Our organization is currently transitioning to a multi-cloud strategy using both AWS and Azure. We are seeing significant latency spikes when synchronizing our RDS instances with Azure-based analytics tools. What are the best architectural patterns to minimize inter-cloud latency and ensure data consistency?
3 answers
Dealing with cross-provider latency requires moving away from the public internet. You should look into dedicated private connectivity options like AWS Direct Connect and Azure ExpressRoute, linked via a cloud exchange provider like Megaport or Equinix. This creates a high-speed, low-latency "bridge" that bypasses public congestion. Additionally, consider implementing a data mesh architecture where processing happens closer to the source to reduce the volume of data traveling across the pipe. Synchronous replication is rarely feasible over long distances, so switching to an asynchronous event-driven model using Kafka can help maintain system performance.
Are you currently using a third-party transit gateway to manage the traffic, or are you relying on standard VPN tunnels between the two virtual private clouds?
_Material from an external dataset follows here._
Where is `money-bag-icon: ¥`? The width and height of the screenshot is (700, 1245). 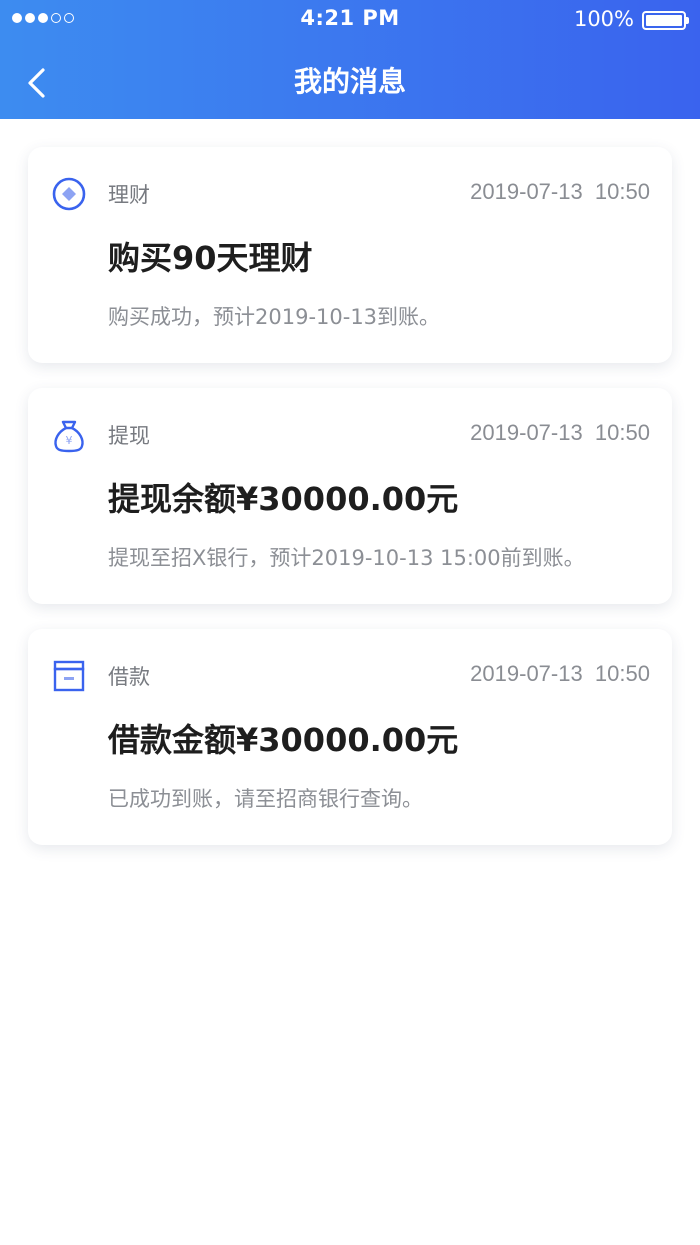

You might want to explore Edge Computing. By caching and processing data at the edge before sending it to the secondary cloud, you can significantly reduce the "chatty" nature of your app.
I agree with Brian. Reducing the payload size at the edge is a cost-effective way to handle the physics of latency without over-investing in expensive private lines.
We are using standard VPN tunnels right now, which I suspect is the bottleneck. The overhead of encryption over the public web seems to be adding at least 50ms to every round trip, which is unacceptable for our real-time dashboard requirements.